Please tell us a little bit about your position and your areas of research.

I am a chemical oceanographer and Climate Geochemist with the Canadian ministry of Fisheries and Oceans. My research focusses on the air-sea exchange of climatically-active substances, mainly carbon dioxide, but also organic aerosols. I look at how climate impacts the oceanic production and release (versus consumption and absorption) of atmospheric carbon dioxide, and how those processes feed back onto the climate system. This involves the study of biogeochemical processes controlling not only concentrations within the water, but also the actual transport across the air-sea interface, and much of my work has been focused on the biogeochemistry of sea ice and the sea-surface microlayer. 

 

Why did you decide to become an Associate Editor for Elementa‘s Ocean Science domain?

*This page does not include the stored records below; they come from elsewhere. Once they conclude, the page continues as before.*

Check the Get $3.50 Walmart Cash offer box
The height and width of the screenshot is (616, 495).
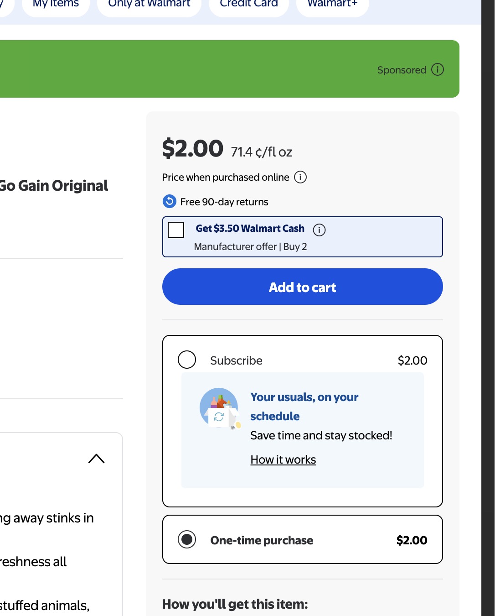click(175, 230)
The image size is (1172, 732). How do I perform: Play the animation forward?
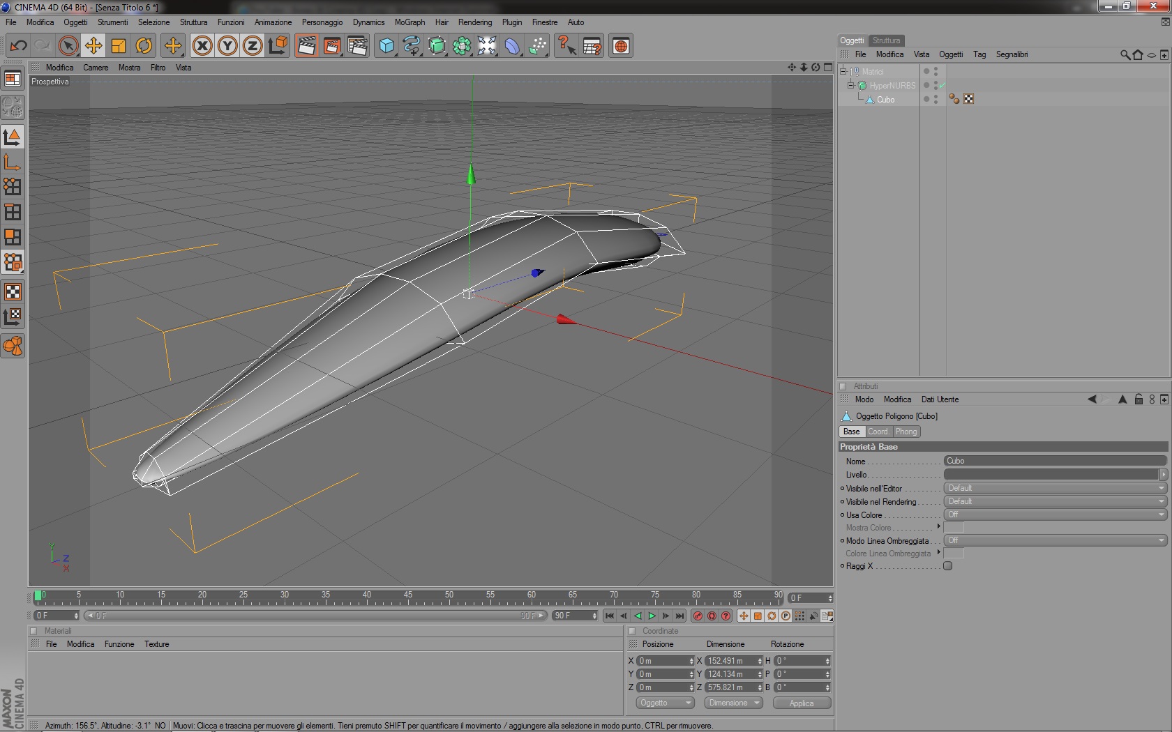pyautogui.click(x=652, y=616)
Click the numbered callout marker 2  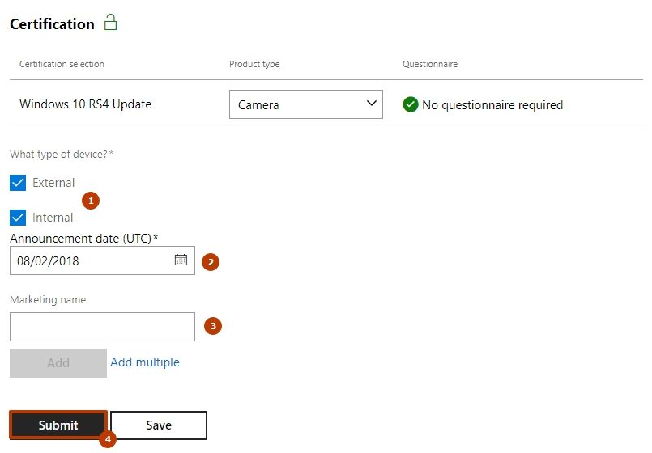pyautogui.click(x=211, y=262)
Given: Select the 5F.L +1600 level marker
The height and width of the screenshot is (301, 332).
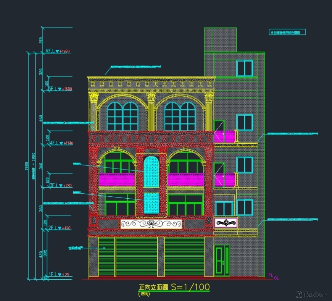Looking at the screenshot, I should pyautogui.click(x=60, y=89).
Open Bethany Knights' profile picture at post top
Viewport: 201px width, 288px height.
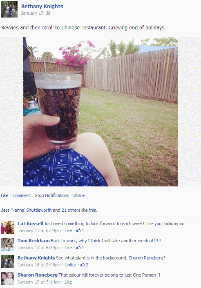point(9,9)
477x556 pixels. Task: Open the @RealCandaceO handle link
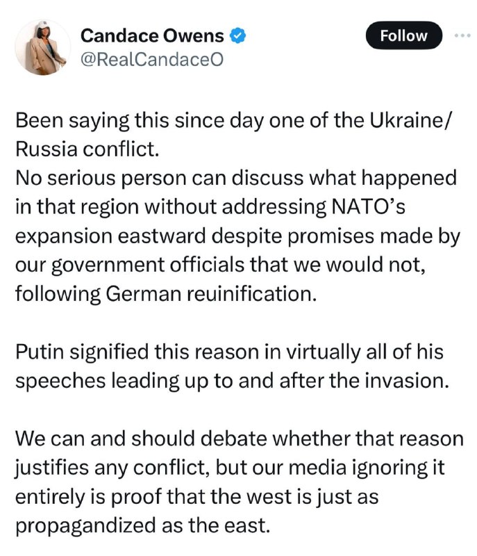[x=153, y=59]

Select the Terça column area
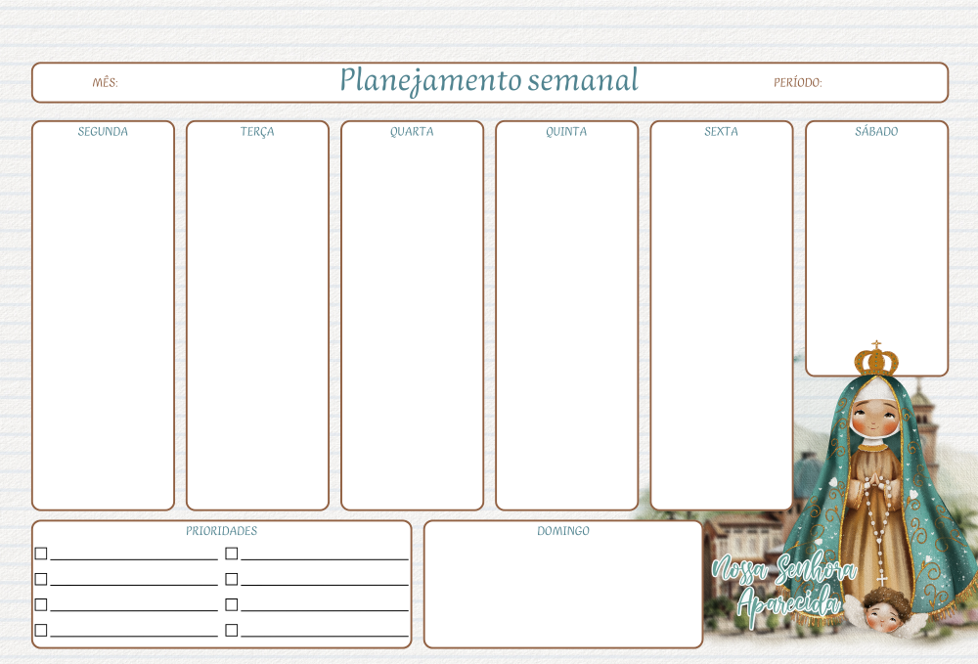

Jody’s description of the plans for Elementa made it sound like a very worthwhile and interesting endeavor, and I knew that she would be a very good person to work with on this.

 

What are your thoughts on the quality of the Ocean Science articles already published in Elementa?

I have been very impressed by the quality of the articles, so far. Of course, having had a hand in assuring the quality of those articles, I’m biased…. 

 

Is it important to you that Elementa is a multidisciplinary journal?

This has proven to be more valuable than I had anticipated. At first, I was disturbed that the articles are being mixed in the list on the website – in most multidisciplinary journals, I usually find that articles outside my immediate fields of interest are too esoteric, and it’s oppressive to have to wade through their titles to find the papers that interest me. However, with Elementa, as more papers have accrued, I have found that I really appreciate having the articles mixed, because so many of them actually are clearly relevant beyond their domains and into mine. I’ve been surprised by how many of the articles from outside the Oceans domain I open and peruse.

 

Why do you believe that research surrounding human impacts on the atmosphere within the epoch of the Anthropocene to be of significance?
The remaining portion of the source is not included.